In the good old days if the number 10 appeared in print in relation to football it would be followed with a bracketed [ten] just to make sure you knew your eyes weren’t deceiving you.
So, we’ll do the same because, yes, it has indeed been 10 [ten] games postponed since the turn of the year.
With a weekend of solid training sessions under the belt, consolidated by a morning of training on the Brunton Park pitch, we spoke to Gav Skelton about how the group is feeling as their return to action at Harrogate on Tuesday night looms large.
“I think we’re all chomping at the bit,” he told us. “I know people are talking about the amount of games we’ve got to play, but we can’t moan about games being off then moan when that we have to play them.
“It’s really exciting, I think there’s 11 or 12 weeks left and we’ve got lots of games coming up. Hopefully it will be an exciting time.
“Obviously it is disruptive when games are off, but it is what it is. It’s out of our hands and there isn’t much we can do. We prepare for the games, look at the opposition shape and set pieces and things like that, and then it comes to the weekend and you can’t actually fulfil what you’ve prepared for.
“It’s part of the process, yes it’s frustrating, but we’re like everybody and we want to play. We’ve had games off which has meant we’ve had a very stop-start period, but it’s been the same for other teams. We prepare for each game and when they get called off you just have to look at how you prepare for the next one.”
But did the return to training on a full-sized pitch at Kendal signal a return to the intensity levels the lads had been at prior to this unprecedented spell.
“I know we keep saying it, but they are a good bunch and hopefully they get rewarded for it,” he commented. “They’re all desperate to play and I know the fans and everybody around the club is just desperate for some live action.
“Hopefully we can make that frustration work to our advantage and take our energy into the games coming up. The lads have trained well over the weekend and been at full pelt. We’ve had a couple of really hard sessions and got a lot of work into them.

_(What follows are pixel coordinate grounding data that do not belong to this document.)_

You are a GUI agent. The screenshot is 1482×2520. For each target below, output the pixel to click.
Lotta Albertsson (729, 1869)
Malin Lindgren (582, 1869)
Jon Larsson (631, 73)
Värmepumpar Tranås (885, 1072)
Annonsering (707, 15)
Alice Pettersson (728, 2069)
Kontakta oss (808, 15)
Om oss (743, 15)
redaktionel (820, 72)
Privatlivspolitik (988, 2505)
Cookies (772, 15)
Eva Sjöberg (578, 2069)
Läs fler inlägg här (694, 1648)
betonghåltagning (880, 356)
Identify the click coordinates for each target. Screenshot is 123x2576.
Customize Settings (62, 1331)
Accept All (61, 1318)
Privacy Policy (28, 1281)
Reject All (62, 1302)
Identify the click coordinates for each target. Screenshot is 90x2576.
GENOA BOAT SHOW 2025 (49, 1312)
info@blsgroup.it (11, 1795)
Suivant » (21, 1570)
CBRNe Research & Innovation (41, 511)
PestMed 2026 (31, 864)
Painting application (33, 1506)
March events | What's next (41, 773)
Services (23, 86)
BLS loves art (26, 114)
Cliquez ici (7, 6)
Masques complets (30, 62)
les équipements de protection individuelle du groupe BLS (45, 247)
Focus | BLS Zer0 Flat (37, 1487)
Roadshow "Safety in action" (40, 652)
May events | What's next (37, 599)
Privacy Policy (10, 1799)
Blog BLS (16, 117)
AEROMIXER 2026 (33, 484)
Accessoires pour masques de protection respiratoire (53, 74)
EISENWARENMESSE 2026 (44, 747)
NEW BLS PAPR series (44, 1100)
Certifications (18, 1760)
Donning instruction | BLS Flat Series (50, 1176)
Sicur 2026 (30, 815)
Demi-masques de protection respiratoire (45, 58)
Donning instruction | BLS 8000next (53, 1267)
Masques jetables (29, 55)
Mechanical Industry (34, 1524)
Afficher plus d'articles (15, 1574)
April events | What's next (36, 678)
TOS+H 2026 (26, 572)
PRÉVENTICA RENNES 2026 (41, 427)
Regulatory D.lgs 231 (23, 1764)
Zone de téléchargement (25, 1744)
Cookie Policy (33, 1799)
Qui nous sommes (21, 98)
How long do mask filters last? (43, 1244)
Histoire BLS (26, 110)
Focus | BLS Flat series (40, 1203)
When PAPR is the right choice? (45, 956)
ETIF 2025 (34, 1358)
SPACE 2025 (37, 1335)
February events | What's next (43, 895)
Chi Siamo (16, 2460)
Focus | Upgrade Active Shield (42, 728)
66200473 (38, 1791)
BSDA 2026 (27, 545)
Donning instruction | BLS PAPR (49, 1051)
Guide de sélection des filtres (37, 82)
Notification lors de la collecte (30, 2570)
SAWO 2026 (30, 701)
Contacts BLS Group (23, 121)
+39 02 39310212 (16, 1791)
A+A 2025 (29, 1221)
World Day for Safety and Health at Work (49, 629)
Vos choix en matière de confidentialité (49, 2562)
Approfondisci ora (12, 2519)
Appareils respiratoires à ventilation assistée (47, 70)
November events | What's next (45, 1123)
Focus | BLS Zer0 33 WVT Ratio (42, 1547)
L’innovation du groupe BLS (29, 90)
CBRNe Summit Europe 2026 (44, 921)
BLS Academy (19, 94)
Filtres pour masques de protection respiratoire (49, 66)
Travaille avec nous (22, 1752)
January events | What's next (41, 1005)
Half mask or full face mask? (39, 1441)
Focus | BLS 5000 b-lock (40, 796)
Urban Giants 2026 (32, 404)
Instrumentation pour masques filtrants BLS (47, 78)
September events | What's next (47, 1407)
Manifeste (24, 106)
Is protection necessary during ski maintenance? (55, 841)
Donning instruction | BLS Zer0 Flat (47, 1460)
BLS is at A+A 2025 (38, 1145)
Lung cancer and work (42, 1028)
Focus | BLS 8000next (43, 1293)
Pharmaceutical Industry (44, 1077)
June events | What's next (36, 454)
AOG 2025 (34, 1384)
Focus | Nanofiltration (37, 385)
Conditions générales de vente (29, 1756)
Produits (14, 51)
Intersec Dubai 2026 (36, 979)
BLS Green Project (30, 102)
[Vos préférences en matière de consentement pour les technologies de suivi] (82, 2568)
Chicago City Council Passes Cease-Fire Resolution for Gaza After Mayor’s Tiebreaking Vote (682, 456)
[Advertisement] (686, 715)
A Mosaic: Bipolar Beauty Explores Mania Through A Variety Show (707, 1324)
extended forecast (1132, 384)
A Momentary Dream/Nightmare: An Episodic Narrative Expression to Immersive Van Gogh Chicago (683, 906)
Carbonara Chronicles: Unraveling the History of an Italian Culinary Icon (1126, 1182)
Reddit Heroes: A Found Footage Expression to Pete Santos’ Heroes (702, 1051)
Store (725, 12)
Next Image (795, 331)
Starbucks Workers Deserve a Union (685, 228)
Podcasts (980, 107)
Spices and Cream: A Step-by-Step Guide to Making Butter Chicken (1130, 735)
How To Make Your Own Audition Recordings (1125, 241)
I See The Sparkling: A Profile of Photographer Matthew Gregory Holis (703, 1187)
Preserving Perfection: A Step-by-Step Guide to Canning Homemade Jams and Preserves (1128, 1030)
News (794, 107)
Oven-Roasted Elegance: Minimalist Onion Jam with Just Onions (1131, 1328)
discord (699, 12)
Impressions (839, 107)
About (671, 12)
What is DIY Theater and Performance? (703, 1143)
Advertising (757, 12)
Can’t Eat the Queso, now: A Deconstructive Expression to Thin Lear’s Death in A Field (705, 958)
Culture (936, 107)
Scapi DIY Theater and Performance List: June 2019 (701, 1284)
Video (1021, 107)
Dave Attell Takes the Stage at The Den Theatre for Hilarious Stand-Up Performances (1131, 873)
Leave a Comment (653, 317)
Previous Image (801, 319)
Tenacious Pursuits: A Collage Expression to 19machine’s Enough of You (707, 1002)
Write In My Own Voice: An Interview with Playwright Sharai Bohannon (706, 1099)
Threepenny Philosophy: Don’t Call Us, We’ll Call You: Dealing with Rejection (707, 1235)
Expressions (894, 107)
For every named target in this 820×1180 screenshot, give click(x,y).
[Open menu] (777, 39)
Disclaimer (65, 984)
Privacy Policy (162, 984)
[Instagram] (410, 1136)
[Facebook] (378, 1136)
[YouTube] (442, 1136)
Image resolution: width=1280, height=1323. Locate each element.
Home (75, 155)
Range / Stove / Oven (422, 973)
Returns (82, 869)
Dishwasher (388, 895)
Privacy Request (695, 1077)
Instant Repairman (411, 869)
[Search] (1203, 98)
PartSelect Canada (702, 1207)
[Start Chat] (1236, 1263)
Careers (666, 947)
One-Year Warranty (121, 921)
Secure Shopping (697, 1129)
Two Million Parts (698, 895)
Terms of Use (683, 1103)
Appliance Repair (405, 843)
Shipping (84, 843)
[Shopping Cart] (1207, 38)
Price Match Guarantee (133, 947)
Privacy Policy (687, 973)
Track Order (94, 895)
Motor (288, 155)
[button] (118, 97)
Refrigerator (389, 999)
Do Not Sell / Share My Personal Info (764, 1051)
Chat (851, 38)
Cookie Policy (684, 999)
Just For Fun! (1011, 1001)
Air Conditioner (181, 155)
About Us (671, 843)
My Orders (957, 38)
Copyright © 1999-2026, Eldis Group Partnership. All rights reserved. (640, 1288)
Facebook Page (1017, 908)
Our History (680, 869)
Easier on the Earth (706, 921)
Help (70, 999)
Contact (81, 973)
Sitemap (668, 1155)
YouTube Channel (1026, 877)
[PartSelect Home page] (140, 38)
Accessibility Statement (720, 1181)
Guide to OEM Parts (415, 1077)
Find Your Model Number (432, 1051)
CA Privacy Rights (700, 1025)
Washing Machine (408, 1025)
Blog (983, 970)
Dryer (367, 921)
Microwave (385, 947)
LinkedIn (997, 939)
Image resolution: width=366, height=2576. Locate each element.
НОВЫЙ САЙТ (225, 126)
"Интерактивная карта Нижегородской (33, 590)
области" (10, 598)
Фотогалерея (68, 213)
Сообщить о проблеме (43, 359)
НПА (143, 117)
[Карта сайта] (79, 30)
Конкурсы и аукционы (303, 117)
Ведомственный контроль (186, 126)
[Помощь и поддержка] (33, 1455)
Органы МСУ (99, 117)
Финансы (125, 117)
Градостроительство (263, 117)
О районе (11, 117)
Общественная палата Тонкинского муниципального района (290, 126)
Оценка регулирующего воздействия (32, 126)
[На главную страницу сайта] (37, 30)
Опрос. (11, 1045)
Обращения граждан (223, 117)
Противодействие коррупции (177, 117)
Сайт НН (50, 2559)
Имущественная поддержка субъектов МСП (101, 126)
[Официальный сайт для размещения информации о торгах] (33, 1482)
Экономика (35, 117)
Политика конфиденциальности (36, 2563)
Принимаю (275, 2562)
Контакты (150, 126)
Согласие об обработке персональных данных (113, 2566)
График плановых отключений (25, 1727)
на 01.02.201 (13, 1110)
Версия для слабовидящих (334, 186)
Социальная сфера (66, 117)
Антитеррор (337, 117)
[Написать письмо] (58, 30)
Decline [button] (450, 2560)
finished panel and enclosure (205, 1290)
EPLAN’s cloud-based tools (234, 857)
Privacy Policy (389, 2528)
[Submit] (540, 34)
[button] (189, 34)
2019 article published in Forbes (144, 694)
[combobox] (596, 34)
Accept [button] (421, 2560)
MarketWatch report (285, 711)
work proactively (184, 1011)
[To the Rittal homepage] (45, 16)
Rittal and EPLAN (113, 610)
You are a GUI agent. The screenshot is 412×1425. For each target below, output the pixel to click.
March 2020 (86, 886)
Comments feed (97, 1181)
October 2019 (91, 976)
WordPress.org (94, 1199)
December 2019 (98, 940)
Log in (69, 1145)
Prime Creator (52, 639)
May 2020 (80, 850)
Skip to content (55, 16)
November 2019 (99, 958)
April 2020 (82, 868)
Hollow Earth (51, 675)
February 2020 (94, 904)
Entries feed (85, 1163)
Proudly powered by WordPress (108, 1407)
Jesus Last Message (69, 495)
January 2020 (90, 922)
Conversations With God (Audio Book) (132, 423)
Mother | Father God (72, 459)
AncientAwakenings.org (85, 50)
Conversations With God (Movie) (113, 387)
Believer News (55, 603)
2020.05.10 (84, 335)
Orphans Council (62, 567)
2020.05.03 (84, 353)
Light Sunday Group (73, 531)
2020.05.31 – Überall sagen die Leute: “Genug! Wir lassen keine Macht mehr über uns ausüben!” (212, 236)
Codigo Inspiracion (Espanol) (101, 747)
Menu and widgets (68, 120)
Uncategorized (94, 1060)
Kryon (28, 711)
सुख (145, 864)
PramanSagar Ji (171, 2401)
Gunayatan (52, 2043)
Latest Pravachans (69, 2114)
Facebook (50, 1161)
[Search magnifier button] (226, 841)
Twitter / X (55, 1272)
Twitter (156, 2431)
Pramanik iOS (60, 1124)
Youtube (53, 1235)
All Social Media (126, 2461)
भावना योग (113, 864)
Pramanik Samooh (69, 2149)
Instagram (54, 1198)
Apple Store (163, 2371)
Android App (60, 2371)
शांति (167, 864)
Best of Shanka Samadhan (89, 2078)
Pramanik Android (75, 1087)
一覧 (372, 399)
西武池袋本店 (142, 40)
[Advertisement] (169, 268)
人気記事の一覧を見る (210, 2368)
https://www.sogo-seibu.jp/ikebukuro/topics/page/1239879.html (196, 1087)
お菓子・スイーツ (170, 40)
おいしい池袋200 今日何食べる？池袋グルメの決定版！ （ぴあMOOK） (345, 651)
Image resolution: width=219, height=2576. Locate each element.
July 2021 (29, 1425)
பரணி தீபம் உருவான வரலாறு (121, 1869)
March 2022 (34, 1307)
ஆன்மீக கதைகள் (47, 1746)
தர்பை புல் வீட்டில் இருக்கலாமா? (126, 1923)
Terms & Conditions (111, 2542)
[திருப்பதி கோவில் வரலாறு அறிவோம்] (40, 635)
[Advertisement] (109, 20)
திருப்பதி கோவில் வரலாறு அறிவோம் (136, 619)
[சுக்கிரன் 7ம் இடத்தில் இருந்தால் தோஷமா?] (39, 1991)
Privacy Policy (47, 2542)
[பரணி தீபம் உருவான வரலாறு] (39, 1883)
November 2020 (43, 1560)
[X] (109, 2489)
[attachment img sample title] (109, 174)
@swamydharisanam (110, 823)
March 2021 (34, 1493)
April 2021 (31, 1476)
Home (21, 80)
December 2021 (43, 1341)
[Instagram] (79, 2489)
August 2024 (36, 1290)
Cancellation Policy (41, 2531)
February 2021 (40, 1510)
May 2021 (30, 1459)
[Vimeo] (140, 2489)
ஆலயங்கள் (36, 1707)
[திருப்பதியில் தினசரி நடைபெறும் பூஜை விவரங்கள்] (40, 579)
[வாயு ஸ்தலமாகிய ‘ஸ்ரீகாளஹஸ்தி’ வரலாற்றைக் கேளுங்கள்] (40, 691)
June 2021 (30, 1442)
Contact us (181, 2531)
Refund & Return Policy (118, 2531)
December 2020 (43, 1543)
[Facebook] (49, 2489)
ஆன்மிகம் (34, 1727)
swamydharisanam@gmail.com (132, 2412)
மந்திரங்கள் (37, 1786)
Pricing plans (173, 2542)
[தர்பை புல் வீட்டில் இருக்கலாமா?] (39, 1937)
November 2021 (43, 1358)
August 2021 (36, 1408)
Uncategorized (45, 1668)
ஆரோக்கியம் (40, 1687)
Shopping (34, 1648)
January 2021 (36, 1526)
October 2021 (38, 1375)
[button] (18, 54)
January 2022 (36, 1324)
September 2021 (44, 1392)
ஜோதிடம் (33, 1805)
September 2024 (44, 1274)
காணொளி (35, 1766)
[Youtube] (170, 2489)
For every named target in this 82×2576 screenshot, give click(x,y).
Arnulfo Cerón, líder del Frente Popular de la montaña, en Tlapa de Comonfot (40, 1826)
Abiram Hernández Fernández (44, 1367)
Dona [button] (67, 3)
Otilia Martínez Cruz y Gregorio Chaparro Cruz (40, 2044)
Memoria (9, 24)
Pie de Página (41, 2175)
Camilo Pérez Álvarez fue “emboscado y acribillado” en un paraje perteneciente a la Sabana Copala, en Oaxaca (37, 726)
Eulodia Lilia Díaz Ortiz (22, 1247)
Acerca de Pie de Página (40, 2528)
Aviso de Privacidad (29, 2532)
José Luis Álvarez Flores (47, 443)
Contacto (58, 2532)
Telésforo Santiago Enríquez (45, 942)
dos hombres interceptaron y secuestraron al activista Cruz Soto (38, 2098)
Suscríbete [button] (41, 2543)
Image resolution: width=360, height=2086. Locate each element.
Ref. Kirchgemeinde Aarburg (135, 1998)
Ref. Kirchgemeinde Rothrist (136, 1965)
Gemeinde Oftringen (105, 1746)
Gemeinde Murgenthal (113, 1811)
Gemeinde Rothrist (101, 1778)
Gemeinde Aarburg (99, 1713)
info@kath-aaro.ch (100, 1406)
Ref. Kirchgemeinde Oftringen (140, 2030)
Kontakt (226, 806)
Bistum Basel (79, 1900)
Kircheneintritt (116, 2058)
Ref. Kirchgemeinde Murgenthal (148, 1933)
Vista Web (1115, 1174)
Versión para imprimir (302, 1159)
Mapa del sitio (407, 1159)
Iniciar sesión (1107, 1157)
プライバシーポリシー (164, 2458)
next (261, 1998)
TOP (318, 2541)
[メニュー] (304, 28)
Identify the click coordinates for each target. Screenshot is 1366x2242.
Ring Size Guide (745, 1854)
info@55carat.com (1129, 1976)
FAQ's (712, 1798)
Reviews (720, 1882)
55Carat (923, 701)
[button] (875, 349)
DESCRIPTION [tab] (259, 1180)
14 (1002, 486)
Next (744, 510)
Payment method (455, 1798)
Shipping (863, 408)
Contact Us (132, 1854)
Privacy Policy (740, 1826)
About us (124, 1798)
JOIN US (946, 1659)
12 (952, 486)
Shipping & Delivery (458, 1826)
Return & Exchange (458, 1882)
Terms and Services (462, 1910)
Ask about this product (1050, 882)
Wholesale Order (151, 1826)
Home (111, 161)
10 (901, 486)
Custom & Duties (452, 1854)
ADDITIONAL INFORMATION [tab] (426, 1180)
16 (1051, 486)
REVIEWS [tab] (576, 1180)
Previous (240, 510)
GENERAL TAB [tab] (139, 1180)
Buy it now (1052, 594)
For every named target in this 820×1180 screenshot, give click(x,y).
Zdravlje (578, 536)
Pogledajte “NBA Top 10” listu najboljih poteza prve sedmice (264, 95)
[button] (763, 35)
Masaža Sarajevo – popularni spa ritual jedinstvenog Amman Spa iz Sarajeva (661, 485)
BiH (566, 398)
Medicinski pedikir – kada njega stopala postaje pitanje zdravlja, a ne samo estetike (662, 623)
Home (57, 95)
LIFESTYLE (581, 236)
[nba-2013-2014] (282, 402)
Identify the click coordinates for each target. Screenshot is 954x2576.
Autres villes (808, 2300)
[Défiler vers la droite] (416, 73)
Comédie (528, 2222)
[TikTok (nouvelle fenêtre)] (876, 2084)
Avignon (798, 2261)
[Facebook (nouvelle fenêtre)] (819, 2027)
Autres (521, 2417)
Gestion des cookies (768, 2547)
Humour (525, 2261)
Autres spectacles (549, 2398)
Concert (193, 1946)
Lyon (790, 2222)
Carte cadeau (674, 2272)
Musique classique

“We’ve also been able to get some work into them tactically as well as getting work into their legs which will hopefully benefit them. Naturally I think you’re bound to lose something by not being outside, but we’re lucky to have the Neil Centre because it is somewhere to train, and some clubs won’t have that.
“We all know you can’t replicate a full-sized pitch and the distances you can get on that, so you do prefer to have that option. We’ll find if the lads feel rusty, but the situation has been out of our control and all we can do is work as hard as we can.
“We’ve had somewhere to train over the last few days and we’ve made the most of it.”
And with the squad looking sharp there’s no doubt it will fire up some interesting selection issues for the manager.
“It’s a very competitive squad, they’re chomping at the bit, and it’s difficult to pick teams, benches and squads when you have players who all want to play and who probably deserve to play,” he confirmed. “That’s the manager’s final decision, which you can kind of pass over to him, but you can feel the competitive edge in training and you can tell that players can feel the pressure of having someone waiting to take their place.
“There are people looking over shoulders in every position and if you want to be an elite team that wants to do well, that sort of situation should push people on to do even better.
“You have to be adaptable in any season, whatever the situation. You get injuries, suspensions, and the five subs rule has changed how things work as well. There are so many factors, the opposition, home or away, players out of form, you just have to react and adapt as things go on.
“That’s all part of the challenge and the excitement of doing the jobs we do, and we’re ready for whatever might come our way.”
Also looking much healthier is the injury situation with just Danny Devine and Morgan Feeney as the longer-term ongoing concerns.
“The manager updated on those two last week and they’ll keep working away,” he said. “They’re both very focused and I know they just want to be back.
“George Tanner obviously had a very nasty injury but he’s working back towards full fitness. He’s a naturally fit lad anyway so we’ll see where he’s at with the training sessions to come.
“He’s been out for a long time so we’ll see how he manages. He has trained of late but we’re still waiting to see how far off he is from a return to action.”